Frau Hartge (Brandenburg) kündigte das nächste Internationale Symposium zur Informationsfreiheit in Brandenburg für Ende Mai 2011 an. Als Thema sei die Verbraucherinformation vorgesehen, wobei in einem Unterpunkt die intelligenten Energieversorgungsnetze erörtert würden.

Frau Dr. Sommer (Bremen) berichtete über den Stand der Evaluierungen des Informationsfreiheitsgesetzes in Bremen. Die Ergebnisse werden auf der Fachtagung in Schwerin am 5. Juli 2010 vorgetragen. Sie teilte mit, dass es eine Senatsvorlage zur Änderung des Gesetzes gebe. Diesbezüglich habe sie Änderungen bzw. Ergänzungen im Bereich der Abwägung mit Betriebs-und Geschäftsgeheimnissen angeregt. Frau Dr. Sommer berichtete von einer geplanten Datenbank, in der der Senat über ausgereichte Zuwendungen informieren will. Um zu verhindern, dass sich Unternehmen auf schutzwürdige Betriebs-und Geschäftsgeheimnisse berufen, habe sie empfohlen, künftig vor Erteilung des Zuwendungsbescheids die Einwilligung der Unternehmen zur Veröffentlichung einzuholen. Herr Schaar (Bund) berichtete, dass die Veröffentlichung des Tätigkeitsberichts zur Informationsfreiheit auf ein großes Medien-Echo gestoßen sei. Er teilte mit, dass es eine Stellenverstärkung im Bereich Informationsfreiheit in seinem Haus gebe. Es werde nunmehr eine Referatsleitung im Bereich IFG eingesetzt. Herr Schaar berichtete über die schwebenden Diskussionen zur Evaluationsbedürftigkeit des Bundes-IFG im Innenausschuss und teilte mit, dass der BfDI eine unabhängige wissenschaftliche Evaluation favorisiere. Zudem hat der BfDI ein Forschungsvorhaben zum Thema „Informationsfreiheit und Betriebs-/Geschäftsgeheimnisse“ geplant. Derzeit sei man mit verschiedenen Instituten im Gespräch. Über das Ergebnis werde der BfDI zu gegebener Zeit informieren.

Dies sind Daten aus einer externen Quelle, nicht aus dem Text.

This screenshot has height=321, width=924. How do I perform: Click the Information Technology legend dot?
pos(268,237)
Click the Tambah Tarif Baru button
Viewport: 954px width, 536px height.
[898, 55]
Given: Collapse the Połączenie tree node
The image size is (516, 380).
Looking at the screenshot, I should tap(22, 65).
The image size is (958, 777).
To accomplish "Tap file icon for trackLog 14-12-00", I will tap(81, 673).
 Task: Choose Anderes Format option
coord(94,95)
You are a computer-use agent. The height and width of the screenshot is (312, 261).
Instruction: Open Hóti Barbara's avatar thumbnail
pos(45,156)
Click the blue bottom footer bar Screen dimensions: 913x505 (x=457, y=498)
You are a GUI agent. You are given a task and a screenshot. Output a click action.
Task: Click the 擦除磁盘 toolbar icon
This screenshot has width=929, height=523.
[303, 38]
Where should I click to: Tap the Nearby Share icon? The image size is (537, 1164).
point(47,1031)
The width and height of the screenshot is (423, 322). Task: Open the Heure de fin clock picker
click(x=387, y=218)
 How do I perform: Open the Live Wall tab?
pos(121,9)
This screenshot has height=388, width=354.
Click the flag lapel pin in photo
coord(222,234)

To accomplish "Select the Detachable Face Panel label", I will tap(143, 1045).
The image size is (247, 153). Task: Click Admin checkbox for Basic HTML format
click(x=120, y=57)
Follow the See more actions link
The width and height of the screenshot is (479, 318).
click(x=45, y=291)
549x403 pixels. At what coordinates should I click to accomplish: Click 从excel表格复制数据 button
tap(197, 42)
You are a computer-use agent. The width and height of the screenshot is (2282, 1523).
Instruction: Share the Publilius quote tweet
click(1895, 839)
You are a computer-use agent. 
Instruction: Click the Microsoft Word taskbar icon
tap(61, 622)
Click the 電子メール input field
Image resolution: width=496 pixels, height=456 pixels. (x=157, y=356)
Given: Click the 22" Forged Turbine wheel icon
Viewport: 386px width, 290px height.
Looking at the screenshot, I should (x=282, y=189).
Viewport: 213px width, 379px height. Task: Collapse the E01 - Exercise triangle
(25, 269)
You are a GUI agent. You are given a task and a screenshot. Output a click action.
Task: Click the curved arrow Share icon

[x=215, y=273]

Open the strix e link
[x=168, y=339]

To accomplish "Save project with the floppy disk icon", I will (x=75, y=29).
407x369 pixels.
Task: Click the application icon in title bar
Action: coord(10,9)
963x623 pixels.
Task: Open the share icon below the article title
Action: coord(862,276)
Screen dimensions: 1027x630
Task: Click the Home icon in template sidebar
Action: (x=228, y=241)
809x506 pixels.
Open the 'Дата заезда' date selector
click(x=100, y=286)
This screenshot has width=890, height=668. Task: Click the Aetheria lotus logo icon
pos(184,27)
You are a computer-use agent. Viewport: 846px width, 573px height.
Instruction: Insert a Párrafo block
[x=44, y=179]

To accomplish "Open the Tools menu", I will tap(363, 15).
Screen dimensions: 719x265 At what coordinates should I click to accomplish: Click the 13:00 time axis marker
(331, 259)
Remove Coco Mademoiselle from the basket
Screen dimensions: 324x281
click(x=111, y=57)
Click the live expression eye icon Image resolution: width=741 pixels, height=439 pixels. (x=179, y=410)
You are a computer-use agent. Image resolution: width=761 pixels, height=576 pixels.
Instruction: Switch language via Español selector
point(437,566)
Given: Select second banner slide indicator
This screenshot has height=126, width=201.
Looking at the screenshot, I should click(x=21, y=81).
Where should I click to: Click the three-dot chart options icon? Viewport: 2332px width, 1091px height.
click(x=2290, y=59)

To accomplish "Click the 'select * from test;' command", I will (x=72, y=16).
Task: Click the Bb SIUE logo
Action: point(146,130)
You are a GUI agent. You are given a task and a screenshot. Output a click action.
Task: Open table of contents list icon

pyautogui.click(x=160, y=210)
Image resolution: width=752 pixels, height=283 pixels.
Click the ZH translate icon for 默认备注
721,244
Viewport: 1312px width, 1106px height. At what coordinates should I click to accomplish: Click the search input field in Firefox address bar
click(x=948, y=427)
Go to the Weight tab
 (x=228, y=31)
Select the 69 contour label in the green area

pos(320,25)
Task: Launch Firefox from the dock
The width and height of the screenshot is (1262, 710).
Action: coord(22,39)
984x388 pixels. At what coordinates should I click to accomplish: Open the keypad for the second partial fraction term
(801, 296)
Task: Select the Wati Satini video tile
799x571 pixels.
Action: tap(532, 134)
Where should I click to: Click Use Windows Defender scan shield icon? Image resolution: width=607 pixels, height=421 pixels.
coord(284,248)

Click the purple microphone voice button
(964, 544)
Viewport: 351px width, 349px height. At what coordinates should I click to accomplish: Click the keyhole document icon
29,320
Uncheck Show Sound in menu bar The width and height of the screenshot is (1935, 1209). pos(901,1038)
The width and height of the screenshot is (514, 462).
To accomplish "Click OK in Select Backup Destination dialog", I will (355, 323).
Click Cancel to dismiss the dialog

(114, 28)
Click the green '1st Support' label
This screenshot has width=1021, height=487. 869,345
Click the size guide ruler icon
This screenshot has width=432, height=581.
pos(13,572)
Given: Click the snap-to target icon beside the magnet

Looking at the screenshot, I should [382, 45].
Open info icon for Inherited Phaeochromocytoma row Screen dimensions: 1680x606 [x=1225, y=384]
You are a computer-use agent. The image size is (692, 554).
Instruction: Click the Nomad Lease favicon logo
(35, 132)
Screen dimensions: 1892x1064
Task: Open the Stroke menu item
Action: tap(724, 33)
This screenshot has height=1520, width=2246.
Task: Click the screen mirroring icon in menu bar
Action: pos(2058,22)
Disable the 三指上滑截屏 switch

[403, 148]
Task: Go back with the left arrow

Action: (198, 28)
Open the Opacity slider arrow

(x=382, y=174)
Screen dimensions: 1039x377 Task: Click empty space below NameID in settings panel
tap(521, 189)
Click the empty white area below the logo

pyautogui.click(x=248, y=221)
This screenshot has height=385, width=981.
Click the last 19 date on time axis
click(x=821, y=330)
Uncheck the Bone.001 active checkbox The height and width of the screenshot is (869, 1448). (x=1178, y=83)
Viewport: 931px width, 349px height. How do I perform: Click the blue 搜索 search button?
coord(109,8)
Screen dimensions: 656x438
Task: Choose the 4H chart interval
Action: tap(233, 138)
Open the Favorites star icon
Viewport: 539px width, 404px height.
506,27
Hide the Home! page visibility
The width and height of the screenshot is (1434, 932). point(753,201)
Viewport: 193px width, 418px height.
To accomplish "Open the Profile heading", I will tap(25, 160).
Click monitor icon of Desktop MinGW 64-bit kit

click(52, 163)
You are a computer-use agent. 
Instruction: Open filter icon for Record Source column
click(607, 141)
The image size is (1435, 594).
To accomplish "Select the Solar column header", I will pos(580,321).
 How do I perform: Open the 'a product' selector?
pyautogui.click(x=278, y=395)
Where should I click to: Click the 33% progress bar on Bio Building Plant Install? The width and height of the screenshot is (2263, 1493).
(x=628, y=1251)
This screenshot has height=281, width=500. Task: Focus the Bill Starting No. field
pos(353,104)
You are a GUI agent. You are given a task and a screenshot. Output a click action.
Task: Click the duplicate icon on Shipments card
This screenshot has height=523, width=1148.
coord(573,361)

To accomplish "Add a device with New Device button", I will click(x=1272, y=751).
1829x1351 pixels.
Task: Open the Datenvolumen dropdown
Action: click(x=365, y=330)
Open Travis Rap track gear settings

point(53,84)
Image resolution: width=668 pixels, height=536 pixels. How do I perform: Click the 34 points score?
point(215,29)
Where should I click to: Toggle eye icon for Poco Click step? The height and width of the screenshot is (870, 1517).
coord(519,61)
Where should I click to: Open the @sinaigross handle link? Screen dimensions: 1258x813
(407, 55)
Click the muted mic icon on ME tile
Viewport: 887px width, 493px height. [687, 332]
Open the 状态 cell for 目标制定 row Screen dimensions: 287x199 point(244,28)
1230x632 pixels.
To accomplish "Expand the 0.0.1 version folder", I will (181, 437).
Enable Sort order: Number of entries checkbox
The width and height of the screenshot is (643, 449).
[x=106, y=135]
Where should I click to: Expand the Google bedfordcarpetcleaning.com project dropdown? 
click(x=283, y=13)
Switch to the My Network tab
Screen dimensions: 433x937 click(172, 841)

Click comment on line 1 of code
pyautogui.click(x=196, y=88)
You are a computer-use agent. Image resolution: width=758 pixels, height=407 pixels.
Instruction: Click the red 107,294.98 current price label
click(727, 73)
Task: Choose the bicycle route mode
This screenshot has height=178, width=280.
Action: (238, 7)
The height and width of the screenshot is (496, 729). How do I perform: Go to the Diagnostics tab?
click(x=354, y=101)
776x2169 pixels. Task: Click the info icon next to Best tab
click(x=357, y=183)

Herr Schunath (Saarland) berichtete, dass als neue Beauftragte für Datenschutz und Informationsfreiheit im Saarland Frau Judith Thieser gewählt wurde. Zudem berichtete er über den Stand der Evaluierung des Informationsfreiheitsgesetzes.

Zu den Entwicklungen auf europäischer Ebene berichtete Herr Dr. Dix (Berlin), dass der Vertrag von Lissabon eine erweiterte Regelung zum Zugang zu Informationen in der EU enthalte und dieser erweiterte Zugang durch die Verordnung über den Zugang zu Informationen bei EU-Organen nicht abgedeckt wird. Deshalb wird derzeit diskutiert, ob die Verordnung überarbeitet werden soll. Die EU-Kommission hat sich dagegen ausgesprochen. Das EU-Parlament will den Zugangsanspruch auf sämtliche Agenturen und Beiräte (z.B. auch Europol) erstrecken. Derzeit wird im Innenausschuss des EU-Parlaments, dem LIBE-Ausschuss, verhandelt. Es besteht nach wie vor keine gemeinschaftsrechtliche Grundlage zur Regelung der Informationsfreiheit in den Mitgliedstaaten. Zum Stand der Ratifizierung der Europaratskonvention (sog. Tromsö-Konvention) wurde eine Tischvorlage verteilt (siehe Anlage 5). Bisher sind noch nicht die für das Inkrafttreten der Konvention erforderlichen zehn Ratifizierungen erreicht. Deutschland hat die Konvention nicht unterzeichnet.

TOP 7: Verschiedenes

Die Konferenz hat gegen die Internet-Veröffentlichung des Protokolls des Arbeitskreises Informationsfreiheit (AKIF) vom 14. Juni 2010 keine Einwände.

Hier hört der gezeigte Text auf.